The Regional Differentiation on the Spatial Distribution and Influencing Factors of Potential Landslides Across the Entire Loess Plateau, China, Based on InSAR and Subregion XGBoost-SHAP Model

The Loess Plateau (LP), with an area of 6.4 x 10(5) km(2), has experienced numerous landslides triggered by earthquakes, rainfall, and anthropogenic activities for long history. However, it still lacks a comprehensive investigation on both the spatial distribution and inherent influencing factors of potential landslides across the entire LP due to its vast extension, active tectonic movement, diverse geomorphic types, and climate variations. We first apply interferometric synthetic aperture radar technology to identify 2052 potential landslides across the LP, which exhibit three landslide concentrated zones. Then, we adopt XGBoost (eXtreme Gradient Boosting) to model the effects of topographic, geomorphic, geological, hydrological factors on the landslides, and SHAP (Shapley additive explanation) algorithm to boost the interpretability and diaphaneity of modeling process. Considering the spatial differentiation of influencing factors for a wide area, we compare the patterns revealed by whole region modeling and subregion modeling.
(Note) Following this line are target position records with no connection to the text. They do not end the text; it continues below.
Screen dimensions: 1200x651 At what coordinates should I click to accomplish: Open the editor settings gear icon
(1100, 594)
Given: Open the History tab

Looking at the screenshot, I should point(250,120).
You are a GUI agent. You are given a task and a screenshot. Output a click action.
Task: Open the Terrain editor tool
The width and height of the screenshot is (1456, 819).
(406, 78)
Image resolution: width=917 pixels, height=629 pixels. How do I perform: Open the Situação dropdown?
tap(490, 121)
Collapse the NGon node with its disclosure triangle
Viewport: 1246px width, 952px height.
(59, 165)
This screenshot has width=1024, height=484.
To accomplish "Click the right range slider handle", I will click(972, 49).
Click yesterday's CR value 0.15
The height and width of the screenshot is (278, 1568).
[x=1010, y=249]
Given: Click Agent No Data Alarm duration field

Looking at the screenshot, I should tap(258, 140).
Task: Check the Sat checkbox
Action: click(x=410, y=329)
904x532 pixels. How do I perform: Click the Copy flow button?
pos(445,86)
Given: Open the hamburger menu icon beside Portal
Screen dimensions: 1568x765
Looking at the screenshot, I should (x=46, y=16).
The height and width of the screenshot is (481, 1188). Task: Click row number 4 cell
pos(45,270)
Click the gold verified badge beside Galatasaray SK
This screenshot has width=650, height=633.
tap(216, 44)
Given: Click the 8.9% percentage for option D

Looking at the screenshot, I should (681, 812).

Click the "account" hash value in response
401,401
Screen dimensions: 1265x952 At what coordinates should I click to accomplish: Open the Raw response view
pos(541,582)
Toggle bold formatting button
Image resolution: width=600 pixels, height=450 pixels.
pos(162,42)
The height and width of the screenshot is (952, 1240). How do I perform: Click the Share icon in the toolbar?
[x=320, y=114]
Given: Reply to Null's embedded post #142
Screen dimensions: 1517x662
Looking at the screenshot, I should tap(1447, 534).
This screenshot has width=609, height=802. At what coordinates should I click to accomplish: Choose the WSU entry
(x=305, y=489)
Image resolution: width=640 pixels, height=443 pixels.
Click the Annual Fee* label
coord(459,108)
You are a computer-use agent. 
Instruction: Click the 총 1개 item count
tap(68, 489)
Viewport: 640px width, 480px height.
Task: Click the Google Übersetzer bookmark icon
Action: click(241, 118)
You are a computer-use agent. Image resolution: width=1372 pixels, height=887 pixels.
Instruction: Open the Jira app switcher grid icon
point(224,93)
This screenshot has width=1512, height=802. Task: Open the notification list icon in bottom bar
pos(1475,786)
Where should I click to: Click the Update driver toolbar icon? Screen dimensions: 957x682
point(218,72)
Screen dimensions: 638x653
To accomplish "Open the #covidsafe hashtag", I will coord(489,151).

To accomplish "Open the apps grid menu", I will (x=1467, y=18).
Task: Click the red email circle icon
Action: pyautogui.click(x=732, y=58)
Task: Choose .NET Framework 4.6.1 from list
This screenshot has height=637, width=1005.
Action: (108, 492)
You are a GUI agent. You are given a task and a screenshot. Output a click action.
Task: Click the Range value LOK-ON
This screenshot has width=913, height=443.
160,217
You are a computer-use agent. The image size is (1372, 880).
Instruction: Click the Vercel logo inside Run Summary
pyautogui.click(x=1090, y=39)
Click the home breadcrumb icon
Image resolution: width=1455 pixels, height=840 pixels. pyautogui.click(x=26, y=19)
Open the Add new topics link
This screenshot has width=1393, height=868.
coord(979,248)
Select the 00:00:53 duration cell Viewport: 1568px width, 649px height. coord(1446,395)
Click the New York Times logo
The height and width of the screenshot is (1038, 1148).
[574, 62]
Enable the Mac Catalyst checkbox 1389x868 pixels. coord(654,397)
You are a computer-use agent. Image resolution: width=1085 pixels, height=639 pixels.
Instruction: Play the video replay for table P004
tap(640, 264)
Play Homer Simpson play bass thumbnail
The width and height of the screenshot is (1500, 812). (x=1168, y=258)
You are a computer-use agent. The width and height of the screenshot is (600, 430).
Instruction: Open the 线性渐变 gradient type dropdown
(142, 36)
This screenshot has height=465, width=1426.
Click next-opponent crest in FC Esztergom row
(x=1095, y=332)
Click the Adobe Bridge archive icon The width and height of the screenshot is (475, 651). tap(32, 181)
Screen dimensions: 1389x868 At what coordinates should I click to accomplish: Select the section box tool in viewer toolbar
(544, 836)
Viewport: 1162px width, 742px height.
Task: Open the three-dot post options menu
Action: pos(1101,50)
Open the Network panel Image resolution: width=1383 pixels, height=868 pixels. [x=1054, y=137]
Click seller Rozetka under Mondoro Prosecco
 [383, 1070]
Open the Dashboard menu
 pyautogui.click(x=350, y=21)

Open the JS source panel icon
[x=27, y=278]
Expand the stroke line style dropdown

The results indicate that the subregion modeling is superior to whole region modeling, especially in revealing the distribution patterns of influencing factors with spatial heterogeneity. The influencing factors can be divided into two categories, those with spatial heterogeneity (i.e., elevation, fault, and road) and those without spatial heterogeneity (i.e., rain, river, and NDVI). The subregion modeling results indicate that rainfall has the greatest contribution to landslide development in all zones, and fault, NDVI and elevation are the subdominant factors in three zones, respectively. These findings can provide a reference framework for landslide detection and influencing factors analysis over large area.